* **Görev tanımı**
Aşağıda yer alan, Karayılan'ın Güney Kürdistan basınıyla yaptığı görüşmeyi aktaran haber metnini son cümlesinden itibaren devam ettirin.

* **Alıntılanan metin**
26 Mart 2013 Salı

Karayılan: Tercihimiz Çözümden Yana



Güney Kürdistan basını ile bir araya gelen KCK Yürütme Konseyi Başkanı Murat Karayılan, savaşabilecek güçte olduklarını ancak tercihlerini çözümden yana kullandıklarını söyledi.  Kuzey Kürdistan’daki tüm gerilla güçleri ile konuştuğunu belirten Karayılan, güçlerinin ateşkese bağlı kalacağını kaydetti.

Daha önce dünya ve Türk medyasıyla görüşen KCK Yürütme Konseyi Üyesi Murat Karayılan; 25 Mart tarihinde de Güney Kürdistanlı basın mensuplarıyla bir araya geldi.

Medya Savunma Alanları’nda düzenlenen basın toplantısına Kurtsat, NRT, Kurdistan TV, KNN, GK gibi kanların yanı sıra çok sayıda ajans ve gazete temsilcisi katıldı.

* **Sağlanan malzeme**

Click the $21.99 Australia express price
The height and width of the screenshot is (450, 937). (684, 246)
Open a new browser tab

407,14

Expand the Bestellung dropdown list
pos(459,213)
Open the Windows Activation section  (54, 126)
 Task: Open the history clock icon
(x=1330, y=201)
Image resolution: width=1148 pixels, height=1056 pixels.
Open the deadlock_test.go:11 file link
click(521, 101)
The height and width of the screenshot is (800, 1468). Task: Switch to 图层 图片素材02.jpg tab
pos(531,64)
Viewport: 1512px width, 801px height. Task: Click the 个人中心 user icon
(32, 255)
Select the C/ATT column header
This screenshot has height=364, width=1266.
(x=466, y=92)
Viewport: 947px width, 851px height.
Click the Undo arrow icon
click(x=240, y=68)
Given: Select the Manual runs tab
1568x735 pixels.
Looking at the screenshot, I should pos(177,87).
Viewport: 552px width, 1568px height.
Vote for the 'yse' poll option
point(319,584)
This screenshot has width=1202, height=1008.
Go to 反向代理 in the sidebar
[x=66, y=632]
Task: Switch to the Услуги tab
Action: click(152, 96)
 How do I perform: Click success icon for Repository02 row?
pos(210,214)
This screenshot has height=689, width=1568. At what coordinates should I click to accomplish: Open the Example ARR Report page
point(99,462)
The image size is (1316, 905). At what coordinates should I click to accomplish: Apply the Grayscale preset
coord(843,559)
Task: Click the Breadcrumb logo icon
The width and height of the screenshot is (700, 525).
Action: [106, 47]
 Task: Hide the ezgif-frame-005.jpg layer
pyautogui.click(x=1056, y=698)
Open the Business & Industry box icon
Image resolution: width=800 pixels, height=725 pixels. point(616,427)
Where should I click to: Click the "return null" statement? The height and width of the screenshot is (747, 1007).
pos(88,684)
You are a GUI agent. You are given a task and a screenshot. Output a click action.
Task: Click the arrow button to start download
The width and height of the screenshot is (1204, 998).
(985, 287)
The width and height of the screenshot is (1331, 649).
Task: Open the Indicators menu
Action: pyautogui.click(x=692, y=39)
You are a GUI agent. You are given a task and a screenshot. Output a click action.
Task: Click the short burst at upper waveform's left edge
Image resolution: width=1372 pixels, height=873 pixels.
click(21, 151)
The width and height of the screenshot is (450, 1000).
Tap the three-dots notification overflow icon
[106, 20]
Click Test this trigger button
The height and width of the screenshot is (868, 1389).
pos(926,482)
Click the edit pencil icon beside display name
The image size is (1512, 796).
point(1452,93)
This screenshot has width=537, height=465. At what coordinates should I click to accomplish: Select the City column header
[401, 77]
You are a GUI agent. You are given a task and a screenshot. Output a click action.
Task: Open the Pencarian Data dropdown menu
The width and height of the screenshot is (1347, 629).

* **Görev sonucu**
Düzenlenen basın toplantısına Karayılan’a KCK Yürütme Konseyi Üyeleri Ronahi Serhat ve Xebat Hewleri de eşlik etti.  

GAZETECİLERLE ÖĞLE YEMEĞİNDE BİR ARAYA GELDİ

KCK Yürütme Konseyi Başkanı Murat Karayılan ilk olarak basın mensuplarıyla öğle yemeğinde bir araya geldi. Karayılanla yapılan sohbetli yemekten sonra basın toplantısına geçildi. Karayılan, konuşmasına Kürt Halk Önderi Abdullah Öcalan’ın başlattığı Demokratik Çözüm Süreci ve ilan ettikleri ateşkesi anlatarak başladı. Çözümden yana olduklarını söyleyen Karayılan; sorunun çözümsüz bırakılması durumunda savaşa da hazır olduklarını söyledi.

SAVAŞ UÇAKLARININ GÖLGESİNDE BASIN TOPLANTISI

Yaklaşık iki saat süren basın toplantısında gazeteciler Karayılan’a; yeni sürecin karakteri, Kürt Halk Önderi Abdullah Öcalan’ın özgürlüğü, gerillanın geri çekilme süreci, ABD, AB cephesinden gelen açıklamalar, İran, Suriye, Güney Kürdistan ile ilgili sorular sordu.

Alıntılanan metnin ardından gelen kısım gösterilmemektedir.